━━ Dataset rows
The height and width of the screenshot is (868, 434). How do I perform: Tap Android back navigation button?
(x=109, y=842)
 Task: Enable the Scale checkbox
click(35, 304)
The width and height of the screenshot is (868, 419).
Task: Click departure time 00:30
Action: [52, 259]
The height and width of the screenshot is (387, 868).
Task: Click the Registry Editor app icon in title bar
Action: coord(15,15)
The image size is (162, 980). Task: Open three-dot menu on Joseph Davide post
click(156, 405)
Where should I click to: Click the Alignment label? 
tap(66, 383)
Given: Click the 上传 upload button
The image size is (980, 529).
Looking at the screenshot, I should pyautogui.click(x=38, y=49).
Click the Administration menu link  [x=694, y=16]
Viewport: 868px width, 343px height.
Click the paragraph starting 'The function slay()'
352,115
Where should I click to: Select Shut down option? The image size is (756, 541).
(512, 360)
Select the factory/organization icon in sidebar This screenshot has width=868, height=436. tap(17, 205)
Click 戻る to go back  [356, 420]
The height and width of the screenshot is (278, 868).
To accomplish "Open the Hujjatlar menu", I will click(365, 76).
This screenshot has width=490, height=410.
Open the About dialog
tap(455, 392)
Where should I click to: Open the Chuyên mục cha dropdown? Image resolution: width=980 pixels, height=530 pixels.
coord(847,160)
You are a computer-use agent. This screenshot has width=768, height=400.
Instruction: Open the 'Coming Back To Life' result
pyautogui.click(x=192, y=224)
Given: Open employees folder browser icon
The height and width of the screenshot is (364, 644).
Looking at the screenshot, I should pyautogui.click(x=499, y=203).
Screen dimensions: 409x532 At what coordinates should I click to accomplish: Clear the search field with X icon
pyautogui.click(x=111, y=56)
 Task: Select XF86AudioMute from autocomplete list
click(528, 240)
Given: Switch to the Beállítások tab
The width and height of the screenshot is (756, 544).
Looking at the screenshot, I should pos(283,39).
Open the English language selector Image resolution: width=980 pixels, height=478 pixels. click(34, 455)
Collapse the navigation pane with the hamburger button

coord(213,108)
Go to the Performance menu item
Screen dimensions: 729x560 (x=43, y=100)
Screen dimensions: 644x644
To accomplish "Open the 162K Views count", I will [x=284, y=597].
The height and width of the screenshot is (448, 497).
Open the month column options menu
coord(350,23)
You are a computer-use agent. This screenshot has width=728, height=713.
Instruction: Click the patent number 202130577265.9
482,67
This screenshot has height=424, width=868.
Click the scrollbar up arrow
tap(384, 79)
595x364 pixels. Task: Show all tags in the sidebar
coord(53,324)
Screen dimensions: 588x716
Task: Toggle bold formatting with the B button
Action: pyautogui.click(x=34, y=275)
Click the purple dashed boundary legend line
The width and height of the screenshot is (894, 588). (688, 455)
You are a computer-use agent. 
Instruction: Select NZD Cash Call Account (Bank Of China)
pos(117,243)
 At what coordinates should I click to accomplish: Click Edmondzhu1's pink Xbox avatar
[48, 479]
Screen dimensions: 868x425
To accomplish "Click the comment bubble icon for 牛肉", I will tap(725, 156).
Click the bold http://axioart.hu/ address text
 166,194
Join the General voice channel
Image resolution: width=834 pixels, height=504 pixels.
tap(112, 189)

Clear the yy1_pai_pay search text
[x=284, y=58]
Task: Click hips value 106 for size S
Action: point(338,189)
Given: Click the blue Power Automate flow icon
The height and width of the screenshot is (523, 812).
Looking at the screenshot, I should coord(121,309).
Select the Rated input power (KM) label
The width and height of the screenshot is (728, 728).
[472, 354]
━━━━
Goal of the exercise:
Copy out all of the lines above, word for word and in the same order.

Written solution:
The height and width of the screenshot is (868, 434). How do I perform: Tap Android back navigation button?
(x=109, y=842)
 Task: Enable the Scale checkbox
click(35, 304)
The width and height of the screenshot is (868, 419).
Task: Click departure time 00:30
Action: [52, 259]
The height and width of the screenshot is (387, 868).
Task: Click the Registry Editor app icon in title bar
Action: coord(15,15)
The image size is (162, 980). Task: Open three-dot menu on Joseph Davide post
click(156, 405)
Where should I click to: Click the Alignment label? 
tap(66, 383)
Given: Click the 上传 upload button
The image size is (980, 529).
Looking at the screenshot, I should pyautogui.click(x=38, y=49).
Click the Administration menu link  [x=694, y=16]
Viewport: 868px width, 343px height.
Click the paragraph starting 'The function slay()'
352,115
Where should I click to: Select Shut down option? The image size is (756, 541).
(512, 360)
Select the factory/organization icon in sidebar This screenshot has width=868, height=436. tap(17, 205)
Click 戻る to go back  [356, 420]
The height and width of the screenshot is (278, 868).
To accomplish "Open the Hujjatlar menu", I will click(365, 76).
This screenshot has width=490, height=410.
Open the About dialog
tap(455, 392)
Where should I click to: Open the Chuyên mục cha dropdown? Image resolution: width=980 pixels, height=530 pixels.
coord(847,160)
You are a computer-use agent. This screenshot has width=768, height=400.
Instruction: Open the 'Coming Back To Life' result
pyautogui.click(x=192, y=224)
Given: Open employees folder browser icon
The height and width of the screenshot is (364, 644).
Looking at the screenshot, I should pyautogui.click(x=499, y=203).
Screen dimensions: 409x532 At what coordinates should I click to accomplish: Clear the search field with X icon
pyautogui.click(x=111, y=56)
 Task: Select XF86AudioMute from autocomplete list
click(528, 240)
Given: Switch to the Beállítások tab
The width and height of the screenshot is (756, 544).
Looking at the screenshot, I should pos(283,39).
Open the English language selector Image resolution: width=980 pixels, height=478 pixels. click(34, 455)
Collapse the navigation pane with the hamburger button

coord(213,108)
Go to the Performance menu item
Screen dimensions: 729x560 (x=43, y=100)
Screen dimensions: 644x644
To accomplish "Open the 162K Views count", I will [x=284, y=597].
The height and width of the screenshot is (448, 497).
Open the month column options menu
coord(350,23)
You are a computer-use agent. This screenshot has width=728, height=713.
Instruction: Click the patent number 202130577265.9
482,67
This screenshot has height=424, width=868.
Click the scrollbar up arrow
tap(384, 79)
595x364 pixels. Task: Show all tags in the sidebar
coord(53,324)
Screen dimensions: 588x716
Task: Toggle bold formatting with the B button
Action: pyautogui.click(x=34, y=275)
Click the purple dashed boundary legend line
The width and height of the screenshot is (894, 588). (688, 455)
You are a computer-use agent. 
Instruction: Select NZD Cash Call Account (Bank Of China)
pos(117,243)
 At what coordinates should I click to accomplish: Click Edmondzhu1's pink Xbox avatar
[48, 479]
Screen dimensions: 868x425
To accomplish "Click the comment bubble icon for 牛肉", I will tap(725, 156).
Click the bold http://axioart.hu/ address text
 166,194
Join the General voice channel
Image resolution: width=834 pixels, height=504 pixels.
tap(112, 189)

Clear the yy1_pai_pay search text
[x=284, y=58]
Task: Click hips value 106 for size S
Action: point(338,189)
Given: Click the blue Power Automate flow icon
The height and width of the screenshot is (523, 812).
Looking at the screenshot, I should coord(121,309).
Select the Rated input power (KM) label
The width and height of the screenshot is (728, 728).
[472, 354]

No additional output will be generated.